- [EXERCISE GOAL]: Take each line of the data that contains the string "computer" and copy it.

- [THE INPUT]:
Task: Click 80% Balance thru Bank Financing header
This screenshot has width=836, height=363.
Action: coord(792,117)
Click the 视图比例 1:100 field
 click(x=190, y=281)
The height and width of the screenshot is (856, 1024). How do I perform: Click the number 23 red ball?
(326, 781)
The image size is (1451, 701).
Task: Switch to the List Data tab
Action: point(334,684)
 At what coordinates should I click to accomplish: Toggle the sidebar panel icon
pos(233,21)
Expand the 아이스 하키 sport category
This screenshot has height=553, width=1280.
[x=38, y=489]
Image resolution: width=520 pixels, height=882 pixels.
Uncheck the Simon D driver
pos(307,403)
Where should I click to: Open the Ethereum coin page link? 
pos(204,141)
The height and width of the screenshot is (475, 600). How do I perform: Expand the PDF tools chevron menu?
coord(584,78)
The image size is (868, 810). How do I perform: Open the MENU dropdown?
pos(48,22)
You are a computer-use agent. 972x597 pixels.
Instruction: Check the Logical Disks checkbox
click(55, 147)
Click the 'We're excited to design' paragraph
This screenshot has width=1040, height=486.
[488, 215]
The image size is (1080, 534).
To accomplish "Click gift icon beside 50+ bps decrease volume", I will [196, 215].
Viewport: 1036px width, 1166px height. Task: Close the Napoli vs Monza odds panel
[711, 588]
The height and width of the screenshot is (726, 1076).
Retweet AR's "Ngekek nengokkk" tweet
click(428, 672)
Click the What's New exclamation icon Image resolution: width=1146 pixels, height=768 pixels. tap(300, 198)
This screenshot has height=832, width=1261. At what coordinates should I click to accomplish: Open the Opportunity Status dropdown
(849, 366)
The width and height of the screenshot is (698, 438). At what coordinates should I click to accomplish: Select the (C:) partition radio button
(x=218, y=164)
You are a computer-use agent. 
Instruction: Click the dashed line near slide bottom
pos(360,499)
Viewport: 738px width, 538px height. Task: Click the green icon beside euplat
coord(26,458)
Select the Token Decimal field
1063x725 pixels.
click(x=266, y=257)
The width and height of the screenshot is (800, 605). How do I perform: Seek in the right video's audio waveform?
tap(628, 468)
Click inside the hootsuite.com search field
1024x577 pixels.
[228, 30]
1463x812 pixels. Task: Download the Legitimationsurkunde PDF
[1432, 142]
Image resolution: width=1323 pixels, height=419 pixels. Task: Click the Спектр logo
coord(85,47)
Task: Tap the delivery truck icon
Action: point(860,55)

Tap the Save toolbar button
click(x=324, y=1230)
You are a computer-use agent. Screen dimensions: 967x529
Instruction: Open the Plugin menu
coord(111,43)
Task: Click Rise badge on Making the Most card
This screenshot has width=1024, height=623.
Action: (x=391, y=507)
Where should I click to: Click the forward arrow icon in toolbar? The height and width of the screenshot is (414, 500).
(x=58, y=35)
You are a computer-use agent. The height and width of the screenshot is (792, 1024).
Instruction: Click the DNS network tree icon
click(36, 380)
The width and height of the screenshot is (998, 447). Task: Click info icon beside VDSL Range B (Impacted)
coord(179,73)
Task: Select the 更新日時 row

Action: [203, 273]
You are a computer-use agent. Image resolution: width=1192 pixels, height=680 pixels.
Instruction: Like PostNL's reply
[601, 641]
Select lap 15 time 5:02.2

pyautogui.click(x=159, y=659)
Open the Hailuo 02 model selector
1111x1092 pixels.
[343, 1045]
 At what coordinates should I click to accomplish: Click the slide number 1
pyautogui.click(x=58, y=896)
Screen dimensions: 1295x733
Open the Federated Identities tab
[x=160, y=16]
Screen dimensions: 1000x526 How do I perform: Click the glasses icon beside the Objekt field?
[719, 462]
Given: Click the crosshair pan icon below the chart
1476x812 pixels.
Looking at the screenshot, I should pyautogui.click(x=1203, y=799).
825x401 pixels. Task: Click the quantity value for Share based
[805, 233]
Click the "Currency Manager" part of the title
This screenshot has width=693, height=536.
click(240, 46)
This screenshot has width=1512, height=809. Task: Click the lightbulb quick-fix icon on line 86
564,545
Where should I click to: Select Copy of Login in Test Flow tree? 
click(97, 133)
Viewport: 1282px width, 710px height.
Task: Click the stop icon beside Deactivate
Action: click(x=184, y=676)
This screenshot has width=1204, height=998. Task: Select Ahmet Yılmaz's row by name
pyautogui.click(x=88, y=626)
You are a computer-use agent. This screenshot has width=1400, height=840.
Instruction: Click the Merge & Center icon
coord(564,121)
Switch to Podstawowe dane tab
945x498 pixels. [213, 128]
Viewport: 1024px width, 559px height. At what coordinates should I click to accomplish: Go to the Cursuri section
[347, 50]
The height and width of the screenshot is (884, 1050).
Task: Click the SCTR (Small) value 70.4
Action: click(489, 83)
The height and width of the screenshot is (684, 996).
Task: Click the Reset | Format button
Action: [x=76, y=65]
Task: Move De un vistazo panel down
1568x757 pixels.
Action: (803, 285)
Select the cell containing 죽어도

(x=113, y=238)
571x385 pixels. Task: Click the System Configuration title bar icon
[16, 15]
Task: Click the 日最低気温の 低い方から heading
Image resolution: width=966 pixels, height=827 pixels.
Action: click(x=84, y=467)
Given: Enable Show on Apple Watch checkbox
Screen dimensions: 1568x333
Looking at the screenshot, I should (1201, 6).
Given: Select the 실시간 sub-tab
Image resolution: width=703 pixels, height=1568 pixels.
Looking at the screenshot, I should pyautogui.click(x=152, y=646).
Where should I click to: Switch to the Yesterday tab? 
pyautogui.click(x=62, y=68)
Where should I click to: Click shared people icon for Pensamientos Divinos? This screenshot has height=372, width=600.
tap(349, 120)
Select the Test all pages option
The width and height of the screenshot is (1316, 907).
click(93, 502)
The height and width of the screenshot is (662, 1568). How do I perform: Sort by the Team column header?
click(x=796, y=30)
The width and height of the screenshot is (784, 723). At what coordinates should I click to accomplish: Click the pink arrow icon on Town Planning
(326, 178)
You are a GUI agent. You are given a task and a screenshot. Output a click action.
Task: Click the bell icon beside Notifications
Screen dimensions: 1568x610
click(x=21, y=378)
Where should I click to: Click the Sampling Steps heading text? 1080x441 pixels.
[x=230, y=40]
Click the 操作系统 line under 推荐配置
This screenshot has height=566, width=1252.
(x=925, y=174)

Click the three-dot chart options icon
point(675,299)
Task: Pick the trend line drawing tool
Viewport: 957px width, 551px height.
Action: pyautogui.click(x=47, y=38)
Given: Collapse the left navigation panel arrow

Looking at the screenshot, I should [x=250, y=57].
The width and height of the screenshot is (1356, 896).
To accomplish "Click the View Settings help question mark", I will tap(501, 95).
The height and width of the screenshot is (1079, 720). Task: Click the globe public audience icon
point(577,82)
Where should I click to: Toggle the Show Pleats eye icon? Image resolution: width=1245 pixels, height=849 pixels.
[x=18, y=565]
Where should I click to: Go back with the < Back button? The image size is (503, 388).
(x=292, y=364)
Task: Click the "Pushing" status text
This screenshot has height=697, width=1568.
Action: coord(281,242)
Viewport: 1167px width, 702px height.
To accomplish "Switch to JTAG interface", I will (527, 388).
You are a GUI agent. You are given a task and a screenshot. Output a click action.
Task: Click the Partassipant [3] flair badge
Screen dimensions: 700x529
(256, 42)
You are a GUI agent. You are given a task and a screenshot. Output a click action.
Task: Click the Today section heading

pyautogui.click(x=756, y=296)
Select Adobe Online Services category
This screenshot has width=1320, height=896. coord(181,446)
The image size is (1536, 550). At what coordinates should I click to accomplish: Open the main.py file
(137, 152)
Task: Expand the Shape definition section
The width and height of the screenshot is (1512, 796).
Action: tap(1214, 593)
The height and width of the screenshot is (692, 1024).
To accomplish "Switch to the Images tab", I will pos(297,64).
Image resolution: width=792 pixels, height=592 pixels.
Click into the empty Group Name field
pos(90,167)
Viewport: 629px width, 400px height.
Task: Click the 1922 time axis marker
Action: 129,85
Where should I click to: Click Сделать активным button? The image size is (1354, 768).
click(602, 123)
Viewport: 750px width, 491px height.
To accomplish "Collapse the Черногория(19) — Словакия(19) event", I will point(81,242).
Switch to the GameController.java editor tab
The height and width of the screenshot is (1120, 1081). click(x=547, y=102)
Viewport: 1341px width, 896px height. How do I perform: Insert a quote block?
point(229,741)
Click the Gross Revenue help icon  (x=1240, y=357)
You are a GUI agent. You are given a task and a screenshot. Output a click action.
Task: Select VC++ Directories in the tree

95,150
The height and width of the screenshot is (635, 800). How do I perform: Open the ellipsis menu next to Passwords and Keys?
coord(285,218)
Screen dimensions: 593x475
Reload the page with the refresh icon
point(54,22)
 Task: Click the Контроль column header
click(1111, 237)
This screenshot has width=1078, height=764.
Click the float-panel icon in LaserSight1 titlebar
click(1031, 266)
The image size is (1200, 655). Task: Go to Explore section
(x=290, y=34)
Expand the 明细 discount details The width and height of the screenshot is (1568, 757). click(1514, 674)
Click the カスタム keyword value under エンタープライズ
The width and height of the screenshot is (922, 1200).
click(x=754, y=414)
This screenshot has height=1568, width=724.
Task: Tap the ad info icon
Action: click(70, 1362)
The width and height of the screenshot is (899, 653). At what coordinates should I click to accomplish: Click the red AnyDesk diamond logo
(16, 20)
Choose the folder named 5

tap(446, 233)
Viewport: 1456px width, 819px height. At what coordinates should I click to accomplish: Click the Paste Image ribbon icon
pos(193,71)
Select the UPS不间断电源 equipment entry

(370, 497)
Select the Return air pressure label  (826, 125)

- [REPLY TO THE TASK]:
You are a computer-use agent. 972x597 pixels.
You are a computer-use agent. 
You are a computer-use agent. Screen dimensions: 967x529
You are a computer-use agent. The height and width of the screenshot is (792, 1024).
You are a computer-use agent. Image resolution: width=1192 pixels, height=680 pixels.
You are a computer-use agent. This screenshot has width=1400, height=840.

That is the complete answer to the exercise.